The RF6/A cells were cultured in 6-well plates at a density of 8 × 105 cells/well and were grouped and treated as described above for 24 h. Afterwards, a Transwell assay was performed using Transwell chambers (pore size 8.0 μm, diameter 6.5 mm) in a 24-well plate (Corning Costar, Cambridge, MA, USA). The upper chambers were balanced with 100 μl DMEM/F12 for 1 h at 37 °C. Then, each chamber was seeded with 1 × 105 cells in 100 μl corresponding media from the 6-well plates, whereas each well of the bottom plate was filled with 600 μl complete culture media. The Transwell system was incubated for 8 h as described above. Then, the cells were rinsed with PBS, fixed and stained with 0.1% crystal violet (dissolved in anhydrous ethanol, Sigma‒Aldrich, St. Louis, MO, USA) for 20 min and washed 3 times with tap water. The cells at the inner bottom of the chamber were wiped off with a dampened cotton swab. The chambers were air dried, and the bottom membranes were circumcised and mounted on slides with neutral balsam (Sigma‒Aldrich, St. Louis, MO, USA). Pictures were taken, and the number of migrated cells on each membrane was quantified as described above.

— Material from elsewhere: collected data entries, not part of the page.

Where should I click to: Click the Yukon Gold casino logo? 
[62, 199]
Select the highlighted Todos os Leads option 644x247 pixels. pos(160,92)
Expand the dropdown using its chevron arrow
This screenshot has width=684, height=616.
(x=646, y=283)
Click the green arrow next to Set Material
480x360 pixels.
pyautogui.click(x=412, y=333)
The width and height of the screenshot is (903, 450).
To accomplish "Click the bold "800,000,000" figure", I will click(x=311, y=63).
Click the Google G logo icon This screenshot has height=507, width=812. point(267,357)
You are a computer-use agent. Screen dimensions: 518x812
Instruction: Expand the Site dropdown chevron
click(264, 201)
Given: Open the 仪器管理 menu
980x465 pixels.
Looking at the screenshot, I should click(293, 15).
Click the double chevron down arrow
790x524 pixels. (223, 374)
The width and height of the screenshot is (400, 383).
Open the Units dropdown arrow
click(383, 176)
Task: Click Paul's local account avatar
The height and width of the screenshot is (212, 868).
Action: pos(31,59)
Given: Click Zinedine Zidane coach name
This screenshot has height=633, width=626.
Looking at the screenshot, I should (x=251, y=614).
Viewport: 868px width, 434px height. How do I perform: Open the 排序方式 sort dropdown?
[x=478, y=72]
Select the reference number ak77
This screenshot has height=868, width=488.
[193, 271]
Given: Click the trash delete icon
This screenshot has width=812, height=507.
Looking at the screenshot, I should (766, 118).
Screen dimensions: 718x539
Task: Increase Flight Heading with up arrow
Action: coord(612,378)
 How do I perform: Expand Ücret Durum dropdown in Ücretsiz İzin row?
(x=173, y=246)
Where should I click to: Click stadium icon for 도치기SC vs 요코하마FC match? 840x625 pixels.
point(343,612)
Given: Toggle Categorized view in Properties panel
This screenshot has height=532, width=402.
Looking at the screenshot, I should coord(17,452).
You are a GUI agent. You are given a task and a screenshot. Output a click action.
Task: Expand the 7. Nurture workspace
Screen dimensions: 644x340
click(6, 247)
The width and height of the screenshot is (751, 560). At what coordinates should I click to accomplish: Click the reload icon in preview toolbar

RF/6 A cells were seeded into a black 96-well plate (Corning Costar, Cambridge, MA, USA) at a density of 4 × 104 cells/well, and normal, SFRP-1, SFRP-1 + WAY 316606, and SFRP-1 + DMSO groups of cells were included and treated as described above. At 24 h post treatment, the culture media were removed, and the CCK-8 assay was conducted within the next hour. Based on the results of the proliferation assay, 24 h of SFRP-1 treatment did not affect cell proliferation; hence, the OD 450 value could serve as a representative of cell number for normalization. Then, the intracellular Ca2+ concentration was measured according to the protocol of the Fluo-8 Medium Removal Calcium Assay Kit (Abcam, Cambridge, MA, USA). Briefly, 100 μl Fluo-8 dye-loading solution was added to each well after removal of culture media, and the covered 96-well plate was then incubated at 37 °C for 30 min followed by another 30 min incubation at RT. The dye-loading solution was replaced by DMEM/F-12 media. After further incubation at 37 °C for 5 min, the fluorescence intensity (excitation 490 nm, emission 525 nm) was measured by an Infinite 200 PRO Multimode Microplate Reader (Tecan Group Ltd., Männedorf, Switzerland) and normalized to the OD 450 value obtained from the CCK-8 assay. The relative intracellular Ca2+ concentration was expressed as a percentage of the normal control.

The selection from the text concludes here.